- **Pixel coordinate grounding data**
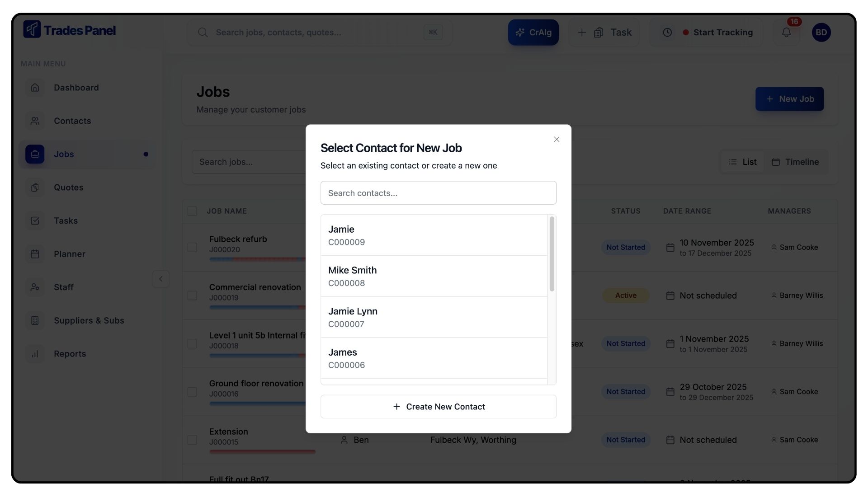
Task: Close the Select Contact dialog
Action: [557, 139]
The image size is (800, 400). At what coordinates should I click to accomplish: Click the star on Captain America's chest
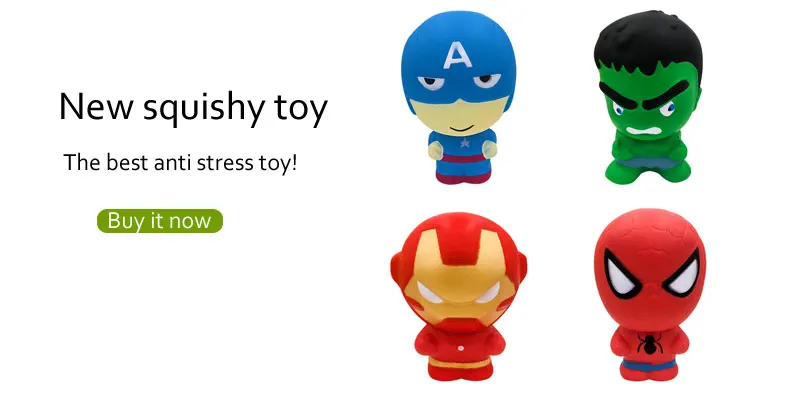(464, 142)
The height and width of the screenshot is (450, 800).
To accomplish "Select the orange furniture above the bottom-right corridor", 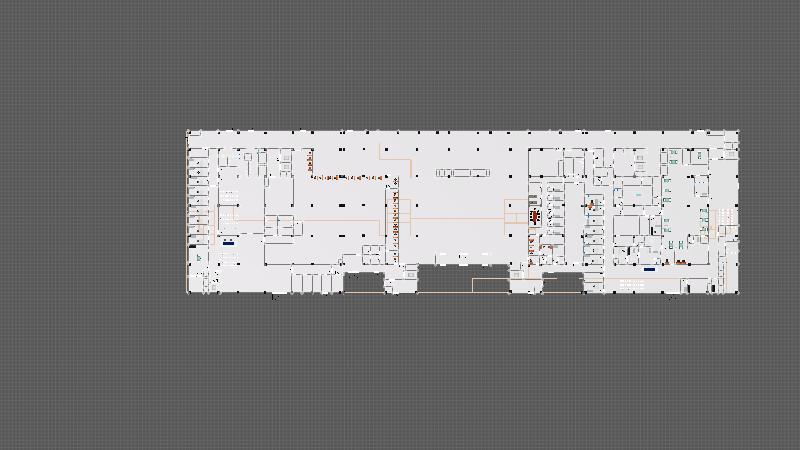I will (x=680, y=262).
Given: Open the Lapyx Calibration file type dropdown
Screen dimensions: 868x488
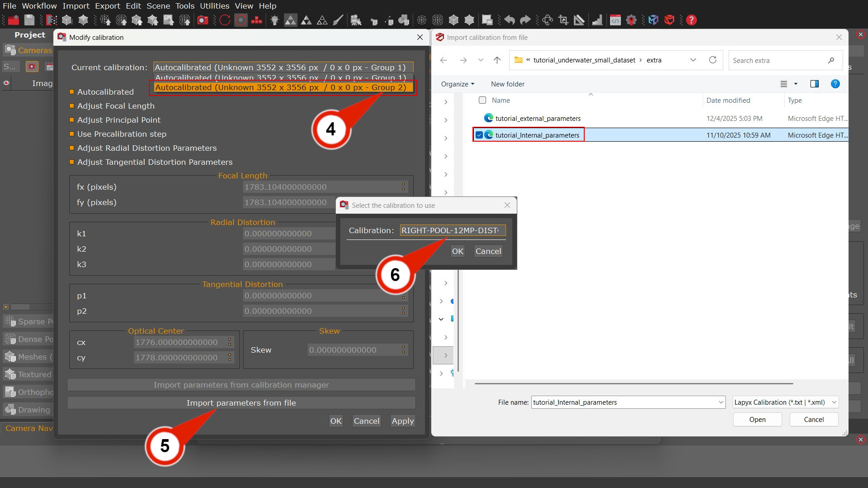Looking at the screenshot, I should tap(785, 402).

- **Task directions**
Leave out every picture, and write out exactly the lines from the one with "Given: Open the" through the end of the records above, both ends included.

- **Response box**
Given: Open the Lapyx Calibration file type dropdown
Screen dimensions: 868x488
Looking at the screenshot, I should tap(785, 402).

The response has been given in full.